SHORT TASK 1 =>
Answer these from the text on the Parliamentary Bribery Commission:
(a) Who appointed the commission, and on what date was the warrant dated?
(b) On what date was the commission's report tabled in the House of Representatives of Ceylon?
(c) On what date was the report published?
SHORT TASK 2 => List every member of the commission named in the text on the Parliamentary Bribery Commission, with the role or background given for each.
SHORT TASK 3 => According to the text on the Parliamentary Bribery Commission, why was the commission appointed?

SELECTED TEXT =>
The Parliamentary Bribery Commission (known as the  Thalagodapitiya Commission ) was a commission of inquiry appointed by Governor General of Ceylon Sir Oliver Goonetilleke by warrant dated 11 September 1959 to investigate and inquire into allegations of bribery and corruption among the ruling party members of parliament. 

The Commission consisted of Walter Thalgodapitiya, District Judge as chairmen; Thomas Webb Roberts, retired officer of the Ceylon Civil Service and Samuel John Charles Schokman, Advocate and former Crown Counsel. Appointed days before the Bandaranaike assassination, the commission tabled its report, titled The Reports of the Parliamentary Bribery Commission, 1959-1960 in the House of Representatives of Ceylon on 16 December 1960 and was published on 22 December 1960.

SUPPLIED INFORMATION =>

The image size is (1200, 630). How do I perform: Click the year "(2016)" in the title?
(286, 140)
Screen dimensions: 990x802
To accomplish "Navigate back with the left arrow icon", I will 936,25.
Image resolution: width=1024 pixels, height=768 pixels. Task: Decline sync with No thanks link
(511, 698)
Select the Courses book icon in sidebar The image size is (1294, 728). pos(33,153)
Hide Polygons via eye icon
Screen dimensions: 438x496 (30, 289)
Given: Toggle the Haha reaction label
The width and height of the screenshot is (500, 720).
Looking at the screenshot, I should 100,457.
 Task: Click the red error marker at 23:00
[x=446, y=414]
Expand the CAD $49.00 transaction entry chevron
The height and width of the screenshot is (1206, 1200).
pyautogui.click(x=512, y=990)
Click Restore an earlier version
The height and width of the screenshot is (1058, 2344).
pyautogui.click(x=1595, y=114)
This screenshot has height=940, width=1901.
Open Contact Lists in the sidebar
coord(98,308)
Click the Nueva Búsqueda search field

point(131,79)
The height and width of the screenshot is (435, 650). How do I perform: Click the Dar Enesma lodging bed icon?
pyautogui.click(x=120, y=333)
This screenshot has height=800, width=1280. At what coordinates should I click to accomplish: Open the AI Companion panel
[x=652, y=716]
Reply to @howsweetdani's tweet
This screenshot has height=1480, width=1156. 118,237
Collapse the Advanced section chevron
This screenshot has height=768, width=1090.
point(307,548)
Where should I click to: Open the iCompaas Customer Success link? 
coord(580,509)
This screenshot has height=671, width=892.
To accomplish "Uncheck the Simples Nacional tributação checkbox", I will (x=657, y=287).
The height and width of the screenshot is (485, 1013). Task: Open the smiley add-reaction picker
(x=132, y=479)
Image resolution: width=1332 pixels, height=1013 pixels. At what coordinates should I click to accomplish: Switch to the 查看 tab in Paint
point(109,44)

FULL ANSWER 1 =>
(a) Governor General of Ceylon Sir Oliver Goonetilleke, by warrant dated 11 September 1959.
(b) 16 December 1960.
(c) 22 December 1960.

FULL ANSWER 2 =>
- Walter Thalgodapitiya: District Judge, chairman
- Thomas Webb Roberts: retired officer of the Ceylon Civil Service
- Samuel John Charles Schokman: Advocate and former Crown Counsel

FULL ANSWER 3 => It was appointed to investigate and inquire into allegations of bribery and corruption among the ruling party's members of parliament.